The body on Curly, (as I’ve deemed my 112V review model), is made of solid alder. This is not always the case with guitars in the low-mid price range (rrp $699) we are working with here, many use basswood which is easier to deal with in the factory, but won’t yield the same bottom end as a more expensive wood. So right off the bat you’re getting the foundation for good tone matched with an affordable price tag.
The finish (yellow natural satin in this case) is of fine craft: not a blemish to be seen. Its contours seduce me, and the painted headstock (more like that on a Firebird) begged me to tamper with it until tuned. The three ply pick guard and the basic chrome hardware look solid and I like the Telecaster style knobs – a bit fruity and a point of difference to others on the market. The maple neck looks quite maneuverable over most of the length, flattening out from about the 12th fret up. This is of taste to some, but not always suited to a first time strummer.
Curly covers those basic Strat sounds, with the added bonus of switching to a humbucker in the bridge position via the push and pull tone knob. The tones emitted from each pickup are clear and rounded at low and high-ish volumes through my basic Fender valve amplifier. The humbucker boosts the mids to provide a crunch that may be of use to the review-reading rockers out there or someone looking for an everyday axe with a wide range of sounds. I’ve had a bit of experience with ’umbuckers, mainly through my 1978 Telecaster Deluxe and friends’ Les Pauls. In testing this one I found it was a bit too middle heavy and lost a lot of the bass and treble, making the sound wooly and lacking in colour. It was quite usable with the middle pick up, but using the bridge pick up exclusively was a bit much for me.
“You can never be too trebly with ’umbuckers.” - Anonymous.
The pickup in question is an AlnicoV humbucker, which was newly added to the model in 2008. They have been doing the dash in Epiphone SGs for a bit longer and with that in mind, it explained a little bit more about what Pacifica are trying to do with this model.
Although not as cool as the Telecaster knobs, Curly still throws down the fruity cards on the table. The pots under those knobs didn’t leave much of an impression on me however. They didn’t wake up till nine o’clock, which is much too late to do any Beck-ing on the bandstand. A pot with a nice even crescendo over its full wind is awesome fun to play with and can change the sound of your tone no end. Maybe the budget didn’t stretch to an alder body and decent pots.
On a better note though, the neck and fret board are easily played, well-crafted examples and are another salute to its retail price. A nice feeling neck is much more expensive than some silly pots anyway. The basic saddles are easily intonated and Curly stayed in tune even when this novice whammy man had a bend on the tremolo bar.
For me the guitar’s strengths lie in its most basic features: the body for its resonance, the solid six bridge saddles (though probably not to the taste of your more ‘vintage purists’) which are low hassle even when matched with the tremolo bar, and the well crafted neck and fretting job.
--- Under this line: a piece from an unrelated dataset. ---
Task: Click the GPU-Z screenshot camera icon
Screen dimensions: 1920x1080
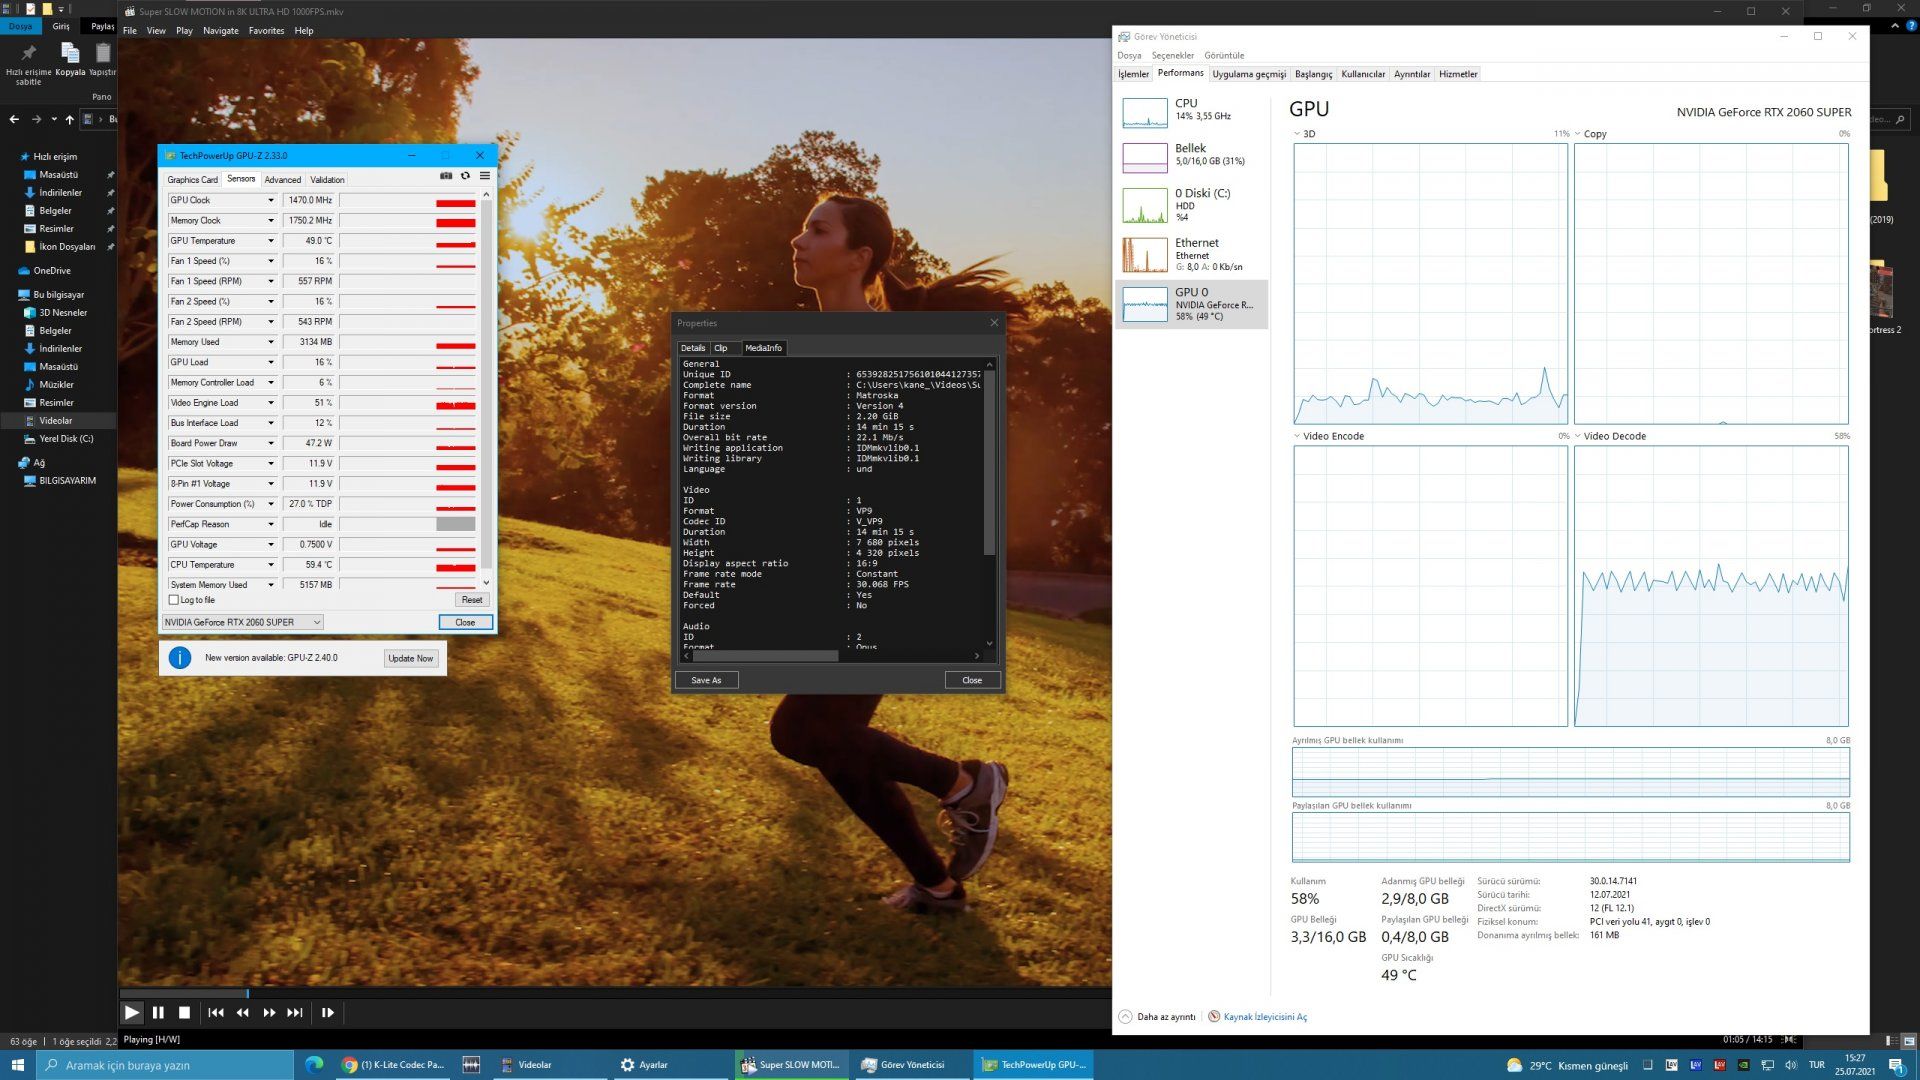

Aside from its overall well-crafted value for money spirit, versatility is probably another selling point. The pick up selection is great and although I found the ALnicoV humbucker overall middle-heavy (easily fixed by swapping in a better pick up, dudes), the vast scope of sounds on offer makes it an excellent choice for beginner through to intermediate players looking for something to create a variety of sounds with.
I have to again mention its fruity patchwork of cosmetic ideas; all of this made for an interesting play. Thanks Pacifica and NZ Musician.
Ed Castelow is the frontman for Auckland based Dictaphone Blues. Their debut album ‘On the Down and In’ is out now.